Daily newspaper in Idaho, United States

The Coeur d'Alene Press (or CDA Press) is a daily newspaper based in Coeur d'Alene, Idaho, United States. It is owned by the Hagadone Media Group and is the flagship property of the Idaho Hagadone News Network. The Press provides local coverage for Kootenai County, Idaho. The Coeur d'Alene Press is available six days per week in print (except Monday) and seven days per week online.

== History ==

Joseph T. Scott published the first issue of the Coeur d'Alene Press on February 20, 1892. In his salutation, Scott stated, "The people of Kootenai County are here for a purpose: Nature has placed before them crude material for building up a prosperous and wealthy community... and the Press proposes to be one of the factors in this development."

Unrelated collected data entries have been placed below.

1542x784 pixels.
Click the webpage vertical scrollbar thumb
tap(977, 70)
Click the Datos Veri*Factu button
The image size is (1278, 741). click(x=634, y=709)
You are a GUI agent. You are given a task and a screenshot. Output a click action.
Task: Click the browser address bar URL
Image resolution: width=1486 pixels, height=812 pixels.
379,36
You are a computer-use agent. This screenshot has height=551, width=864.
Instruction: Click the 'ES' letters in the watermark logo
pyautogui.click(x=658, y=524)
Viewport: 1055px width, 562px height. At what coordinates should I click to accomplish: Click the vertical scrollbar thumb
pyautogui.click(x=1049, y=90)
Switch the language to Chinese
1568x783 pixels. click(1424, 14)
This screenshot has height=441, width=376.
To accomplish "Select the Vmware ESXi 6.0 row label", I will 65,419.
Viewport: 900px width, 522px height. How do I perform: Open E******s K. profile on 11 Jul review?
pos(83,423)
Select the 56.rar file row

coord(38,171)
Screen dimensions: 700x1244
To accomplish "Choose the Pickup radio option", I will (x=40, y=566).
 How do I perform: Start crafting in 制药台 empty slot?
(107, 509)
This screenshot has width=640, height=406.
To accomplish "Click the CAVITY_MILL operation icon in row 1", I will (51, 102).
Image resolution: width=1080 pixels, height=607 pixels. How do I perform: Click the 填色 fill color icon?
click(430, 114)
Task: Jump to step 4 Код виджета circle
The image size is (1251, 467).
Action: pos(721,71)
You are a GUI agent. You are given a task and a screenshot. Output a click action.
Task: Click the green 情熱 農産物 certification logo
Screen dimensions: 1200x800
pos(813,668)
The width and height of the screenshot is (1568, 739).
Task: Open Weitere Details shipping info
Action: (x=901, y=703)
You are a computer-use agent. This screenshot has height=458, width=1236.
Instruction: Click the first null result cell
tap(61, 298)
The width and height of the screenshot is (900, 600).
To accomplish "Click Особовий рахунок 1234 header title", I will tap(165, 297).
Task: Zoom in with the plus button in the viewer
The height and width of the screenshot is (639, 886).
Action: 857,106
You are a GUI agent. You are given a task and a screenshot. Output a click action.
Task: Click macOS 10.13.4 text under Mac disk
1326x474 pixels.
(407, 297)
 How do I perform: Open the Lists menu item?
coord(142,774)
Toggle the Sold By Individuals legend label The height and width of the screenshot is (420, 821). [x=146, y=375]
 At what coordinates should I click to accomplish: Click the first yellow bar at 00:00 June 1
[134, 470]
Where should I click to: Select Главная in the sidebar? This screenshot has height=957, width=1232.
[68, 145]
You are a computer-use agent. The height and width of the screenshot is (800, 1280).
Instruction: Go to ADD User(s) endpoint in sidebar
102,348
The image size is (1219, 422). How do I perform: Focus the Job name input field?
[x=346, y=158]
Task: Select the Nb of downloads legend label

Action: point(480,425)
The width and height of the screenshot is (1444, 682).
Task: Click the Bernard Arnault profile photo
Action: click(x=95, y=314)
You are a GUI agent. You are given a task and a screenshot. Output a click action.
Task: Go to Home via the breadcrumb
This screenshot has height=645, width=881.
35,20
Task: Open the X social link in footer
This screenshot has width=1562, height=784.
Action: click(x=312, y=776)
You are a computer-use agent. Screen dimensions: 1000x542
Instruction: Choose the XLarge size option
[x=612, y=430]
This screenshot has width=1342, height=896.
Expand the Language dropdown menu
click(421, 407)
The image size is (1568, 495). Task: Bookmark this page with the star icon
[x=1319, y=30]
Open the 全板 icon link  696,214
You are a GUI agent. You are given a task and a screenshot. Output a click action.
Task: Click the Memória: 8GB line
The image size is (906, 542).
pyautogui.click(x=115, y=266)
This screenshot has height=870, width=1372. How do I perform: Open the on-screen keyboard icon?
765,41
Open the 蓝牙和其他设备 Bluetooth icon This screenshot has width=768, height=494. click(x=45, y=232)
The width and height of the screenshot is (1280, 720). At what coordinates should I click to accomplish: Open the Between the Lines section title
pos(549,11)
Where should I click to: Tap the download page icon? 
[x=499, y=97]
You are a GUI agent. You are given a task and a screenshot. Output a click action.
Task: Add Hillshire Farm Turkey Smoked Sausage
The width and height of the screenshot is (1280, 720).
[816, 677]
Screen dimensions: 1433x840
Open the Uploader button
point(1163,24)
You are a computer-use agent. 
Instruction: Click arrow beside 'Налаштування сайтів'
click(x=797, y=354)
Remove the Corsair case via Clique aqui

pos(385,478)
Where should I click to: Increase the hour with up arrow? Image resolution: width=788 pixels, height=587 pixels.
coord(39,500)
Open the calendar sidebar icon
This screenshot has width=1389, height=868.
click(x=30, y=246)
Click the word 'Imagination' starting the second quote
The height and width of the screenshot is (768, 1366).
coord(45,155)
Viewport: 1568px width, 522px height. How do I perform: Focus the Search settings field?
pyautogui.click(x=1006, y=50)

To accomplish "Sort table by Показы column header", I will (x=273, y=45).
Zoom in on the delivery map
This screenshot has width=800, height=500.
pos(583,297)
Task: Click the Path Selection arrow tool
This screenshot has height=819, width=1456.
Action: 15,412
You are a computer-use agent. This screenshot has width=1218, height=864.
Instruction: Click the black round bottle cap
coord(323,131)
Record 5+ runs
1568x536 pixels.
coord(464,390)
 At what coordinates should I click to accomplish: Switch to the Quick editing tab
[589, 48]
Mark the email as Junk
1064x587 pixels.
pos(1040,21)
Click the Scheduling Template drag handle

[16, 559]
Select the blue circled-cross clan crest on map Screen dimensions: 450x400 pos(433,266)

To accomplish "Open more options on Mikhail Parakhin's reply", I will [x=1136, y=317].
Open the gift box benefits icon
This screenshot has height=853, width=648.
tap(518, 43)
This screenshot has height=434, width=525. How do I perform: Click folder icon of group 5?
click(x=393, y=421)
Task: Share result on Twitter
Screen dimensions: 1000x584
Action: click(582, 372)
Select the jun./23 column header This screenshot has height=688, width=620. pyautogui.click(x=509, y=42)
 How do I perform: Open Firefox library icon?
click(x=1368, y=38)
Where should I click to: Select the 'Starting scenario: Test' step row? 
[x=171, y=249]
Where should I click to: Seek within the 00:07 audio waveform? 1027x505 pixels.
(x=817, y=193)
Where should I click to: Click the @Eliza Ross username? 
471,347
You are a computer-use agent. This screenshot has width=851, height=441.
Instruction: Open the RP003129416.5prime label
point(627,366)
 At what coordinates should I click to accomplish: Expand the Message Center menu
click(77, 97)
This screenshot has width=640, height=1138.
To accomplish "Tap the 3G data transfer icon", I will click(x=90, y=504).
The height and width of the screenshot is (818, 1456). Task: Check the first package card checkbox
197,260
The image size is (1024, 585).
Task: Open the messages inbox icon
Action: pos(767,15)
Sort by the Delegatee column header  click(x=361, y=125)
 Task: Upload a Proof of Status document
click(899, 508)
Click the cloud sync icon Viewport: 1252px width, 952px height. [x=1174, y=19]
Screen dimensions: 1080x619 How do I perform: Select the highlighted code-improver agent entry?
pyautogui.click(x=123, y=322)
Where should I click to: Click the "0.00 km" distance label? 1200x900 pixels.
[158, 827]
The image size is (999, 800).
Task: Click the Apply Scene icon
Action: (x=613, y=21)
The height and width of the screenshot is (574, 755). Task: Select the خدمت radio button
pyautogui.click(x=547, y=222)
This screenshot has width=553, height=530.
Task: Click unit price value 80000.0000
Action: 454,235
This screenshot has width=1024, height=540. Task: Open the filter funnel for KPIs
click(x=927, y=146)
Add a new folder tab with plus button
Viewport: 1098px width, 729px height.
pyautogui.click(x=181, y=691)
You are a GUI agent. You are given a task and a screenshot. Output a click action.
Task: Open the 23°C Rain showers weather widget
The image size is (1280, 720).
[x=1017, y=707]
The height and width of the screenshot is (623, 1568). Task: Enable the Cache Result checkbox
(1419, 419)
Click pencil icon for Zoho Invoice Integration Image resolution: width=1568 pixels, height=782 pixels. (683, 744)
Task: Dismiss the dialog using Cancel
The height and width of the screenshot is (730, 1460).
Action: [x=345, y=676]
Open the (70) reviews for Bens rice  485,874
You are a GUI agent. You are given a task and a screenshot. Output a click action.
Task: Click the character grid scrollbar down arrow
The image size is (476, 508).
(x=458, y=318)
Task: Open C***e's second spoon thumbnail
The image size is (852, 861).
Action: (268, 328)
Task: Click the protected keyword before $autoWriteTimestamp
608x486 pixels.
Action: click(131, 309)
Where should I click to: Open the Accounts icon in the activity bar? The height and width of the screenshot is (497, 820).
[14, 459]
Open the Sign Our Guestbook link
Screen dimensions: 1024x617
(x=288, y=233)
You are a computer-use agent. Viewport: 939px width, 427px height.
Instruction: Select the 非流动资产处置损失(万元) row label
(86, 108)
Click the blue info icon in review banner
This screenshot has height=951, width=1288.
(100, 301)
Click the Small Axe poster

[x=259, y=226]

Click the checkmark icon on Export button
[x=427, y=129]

At its inception, The Press identified itself as an "independent Republican paper, supporting the principles of that party so long as it holds to present doctrines". It was published weekly on Saturdays as four pages with seven columns, but by 1906, it published ten pages of content. This prompted Scott to make the paper a daily on August 6, 1906. He described the Press as "broad gauge independent, but not neutral by this time".

J. T. Scott published the paper for nearly 25 years until his death in 1916. His estate then sold the paper to G. R. Scott. In December 1928, G. R. Scott sold the paper to the Scripps-Canfield company. Burl Hagadone was named publisher of the newspaper in 1936 and purchased half of Scripps Newspapers Inc., stock in the newspaper in April 1946. His son Duane Hagadone succeeded him as publisher in an agreement with Scripps Publishing. In May 1976, Scripps and Hagadone severed their partnership and Hagadone took ownership of six newspapers including the Coeur d'Alene Press. In 2021, owner Duane Hagadone died.